* [ÉNONCÉ] Prolongez l'homélie sur le plus grand commandement, reproduite plus bas, en reprenant après sa dernière phrase.

* [EXTRAIT À LIRE]
^^^^
Une homélie du Frère Charles-Marie. Un texte magnifique sur l'amour... Merci Marie-Thérèse.
Le plus grand commandement : aimer
«L’aimer de tout son coeur
de toute son intelligence, de toute sa force
et aimer son prochain comme soi-même,
vaut mieux que toutes les offrandes et tous les sacrifices» (Mc 12,33).
Pourquoi, frères et soeurs,
Jésus va-t-il ensuite féliciter le scribe ?
Le scribe n’a fait que répéter les paroles de Jésus.
Il a ajouté une seule remarque,
mais c’est peut-être celle qui compte le plus :
«Cela vaut mieux que tous les sacrifices» (Mc 12,33).
Ce pourrait-être banal mais Jésus montre
qu’il est heureux de cette remarque.
Pourquoi ?
Parce que justement l’amour que Dieu commande
n’est pas n’importe quel amour.
C’est l’amour qui vaut mieux que tous les sacrifices.
Il y a, on pourrait dire, trois sortes d’amours,
et le sacrifice est un petit peu comme la frontière,
entre ces divers amours.
Il y a l’amour qui est en deçà du sacrifice,
il y a l’amour qui s’arrête au sacrifice
et enfin il y a le véritable amour,
(celui que le Seigneur recherche dans nos coeurs
parce qu’il l’a semé)
l’amour plus grand que tous les sacrifices.
Il y a une façon d’aimer qui en reste au ressenti
qui est en-deçà du sacrifice.
Il y a une autre façon d’aimer qui vient de notre volonté
qui en reste au sacrifice,
mais il y a encore une autre capacité d’aimer,
celle-ci ne vient plus de nous mais de Dieu en nous.
C’est un amour qui vient de la grâce habitant en nous
et cela dépasse tous les sacrifices.
Le premier amour veut prendre sans avoir besoin de donner, c’est l’amour facile qui ne
résiste pas aux épreuves,
puisqu’il fuit les sacrifices.
Ce n’est pas de cet amour là que Dieu parle
lorsqu’il nous demande de l’aimer et d’aimer notre prochain.
^^^^
* [DONNÉES FOURNIES]
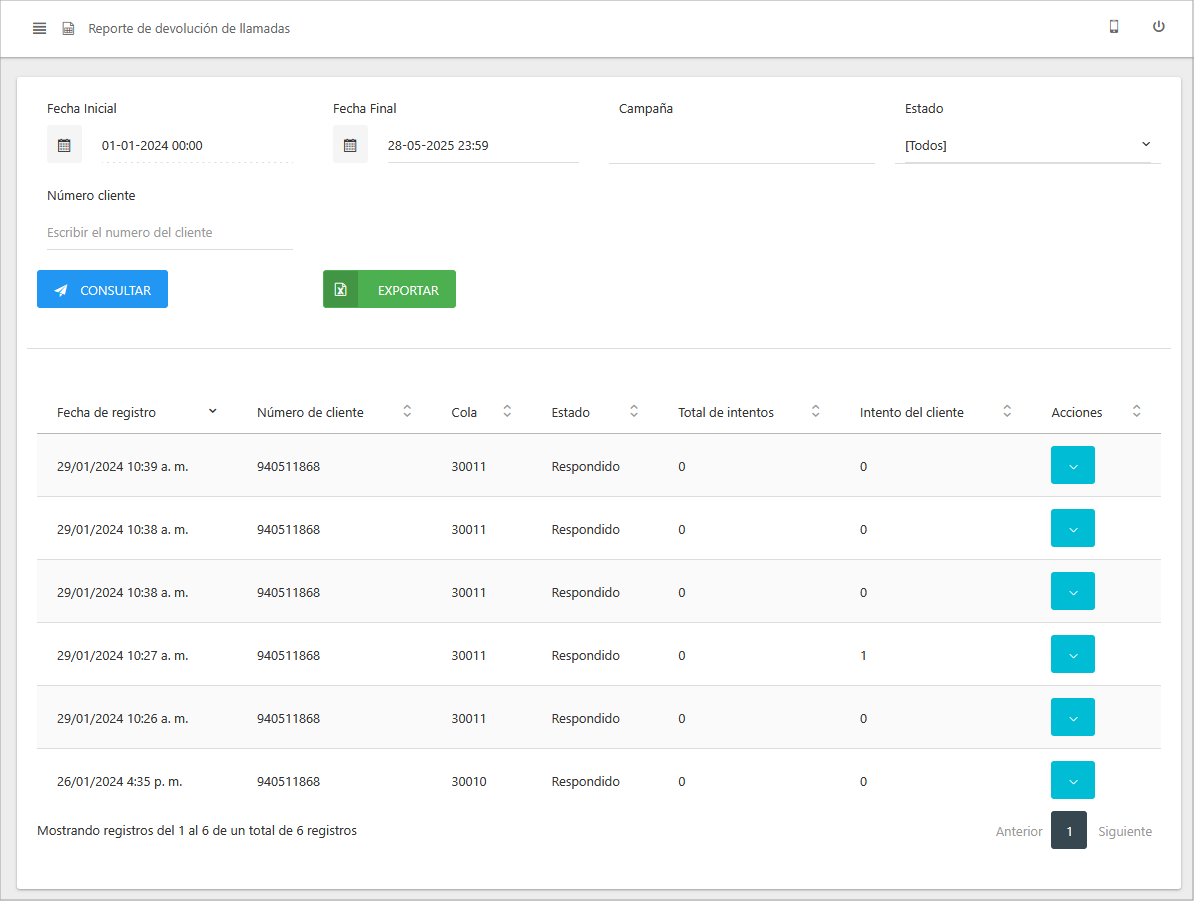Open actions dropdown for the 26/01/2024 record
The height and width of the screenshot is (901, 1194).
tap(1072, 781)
^^^^
* [RÉSULTAT OBTENU]
Cet amour ressenti de toute façon ne se commande pas,
comme on le dit couramment :
les sentiments, ça ne se commande pas.
Et pourtant dans notre vie de foi
les malentendus peuvent être fréquents.
On cherchera par exemple à aimer Dieu et le Christ
d’un amour d’abord senti, peut-être même sentimental
et quand vient la sécheresse, le silence de Dieu,
on peut alors se sentir trahi,
comme si Dieu ne respectait pas le contrat.
Qu’est-ce que ce Dieu d’amour si difficile à aimer !
Ou bien, par rapport au prochain,
on voudrait qu’il soit toujours facile à aimer,
et ce désir est juste au fond : au Paradis, il sera facile d’aimer.
Mais, ici-bas, Dieu a mis en nous
un amour plus grand que cet amour senti,
Il ne faut pas croire qu’aimer
c’est seulement sentir qu’on aime…
Plus ou moins secrètement, si on croit cela,
on finit par trouver le commandement de Dieu irréalisable,
car évidemment, les sentiments, les affections,
ça ne se commande pas.
Mais ce n’est justement pas de cette sorte d’amour
que Dieu nous parle quand Il dit : «Tu aimeras…» (Mc 12,30).
La deuxième sorte d’amour,
c’est celui qui en reste au sacrifice.
C’est celui qui ne «vaut pas mieux que tous les sacrifices» (Mc 12,33).
C’est une générosité qui vient de notre propre fonds,
de nos propres forces.
Elle n’est pas mauvaise en soi, bien sûr,
mais souvent cette générosité peut être inquiète.
On est capable de se donner dans son travail,
de se donner à la maison, de se donner dans sa communauté,
dans tout ce qu’il y a à faire pour les autres,
on est capable de se sacrifier,
mais c’est comme avec une sorte d’inquiétude,
comme si profondément on avait besoin
de payer le droit d’exister.
On croit parfois que Dieu veut être aimé de cet amour-là.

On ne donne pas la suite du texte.